Torched shops and cars line a street in Wamena in Indonesia's Papua province after deadly rioting (AFP Photo/Vina Rumbewas) |
Wamena (Indonesia) (AFP) - More than two dozen people have died in riots in Papua, authorities said Tuesday, sparking calls for an investigation into one of the bloodiest eruptions of violence to hit the restive Indonesian territory in years.
Thousands
fled to shelters following an outburst of bloodshed that saw civilians burned
alive in buildings set ablaze by protesters, with at least 30 people killed and
dozens injured since Monday.
Papua, on
the western half of New Guinea island, has been paralysed after weeks of
protests fuelled by anger over racism, as well as fresh calls for self-rule in
the impoverished territory.
"This
is one of the bloodiest days in the past 20 years in Papua," said Usman
Hamid, Amnesty International Indonesia's executive director.
"Indonesian
authorities must initiate a prompt, impartial, independent and effective
investigation," he added.
Some 26
people died in Wamena city where hundreds demonstrated and burned down a
government office and other buildings on Monday, authorities said, as images
showed burnt-out buildings and charred cars overturned on rubbish-strewn
streets.
"Some
were burned, some were hacked to death... some were trapped in fires,"

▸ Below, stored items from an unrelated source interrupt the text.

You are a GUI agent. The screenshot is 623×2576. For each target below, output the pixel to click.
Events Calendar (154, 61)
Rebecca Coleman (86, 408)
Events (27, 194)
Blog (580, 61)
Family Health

local military commander Chandra Dianto told AFP.
Most
victims were non-Papuans, authorities said, threatening an escalation in
violence against migrants from other parts of the Southeast Asian archipelago.
A soldier
and three civilians also died in the provincial capital Jayapura, where
security forces and stone-throwing protesters clashed Monday.
The soldier
was stabbed to death and three students died from rubber bullet wounds,
authorities said, without elaborating.
Some 700
people had been rounded up for questioning, with several hundred later
released.
'Mostly
migrants'
Some 4,000
residents, including mothers and their children and the elderly, sought shelter
at military and police posts, government buildings and a local church. Most
were migrants.
"There are local Papuans who helped protect migrants by hiding them in their homes, but when word got out their houses were also targeted," said Yudi, an Indonesian businessman living in Wamena, whose wife left Tuesday for security reasons.
A destroyed
police truck in Wamena, Papua province, after deadly riots in
Indonesia (AFP
Photo/Vina Rumbewas)
|
"There are local Papuans who helped protect migrants by hiding them in their homes, but when word got out their houses were also targeted," said Yudi, an Indonesian businessman living in Wamena, whose wife left Tuesday for security reasons.
"Wamena
is destroyed," he added.
The
majority of Papuans are Christian and ethnic Melanesian with few cultural ties
to the rest of Muslim-majority Indonesia. Most previous clashes have been
between separatists and security forces.
One analyst
threw cold water on the idea that migrants may have been targeted in the fires.
"I
doubt... that this was intentional, or at least planned," Damien
Kingsbury, a professor of international politics at Australia's Deakin
University.
Wamena
resident Naftali Pawika said renewed violence was driving a wedge between
neighbours.
"This
conflict is splitting migrants and indigenous Papuans apart," said the
37-year-old Papuan.
Monday's
protests in Wamena -- mostly involving high-schoolers -- were reportedly
sparked by racist comments made by a teacher, but police have disputed that
account as a hoax.
The United
Liberation Movement for West Papua described Monday's violence as a
"massacre" and said that 17 Papuan high school students had been
gunned down by Indonesian security forces.
Neither the
military nor the separatist movement's claims could be independently verified.
Conflicting
accounts are common in Papua and the government appears to have renewed a
region-wide Internet service shutdown.
Jakarta has
said the riots were meant to draw attention to Papuan independence at this
week's UN General Assembly.
A low-level
separatist insurgency has simmered for decades in the former Dutch colony after
Jakarta took over the mineral-rich region in the 1960s. A US-sponsored vote to
stay within the archipelago was widely viewed as rigged.
Weeks of
protests broke out across Papua and in other parts of Indonesia after the
mid-August arrest and tear-gassing of dozens of Papuan students, who were also
racially abused, in the country's second-biggest city, Surabaya.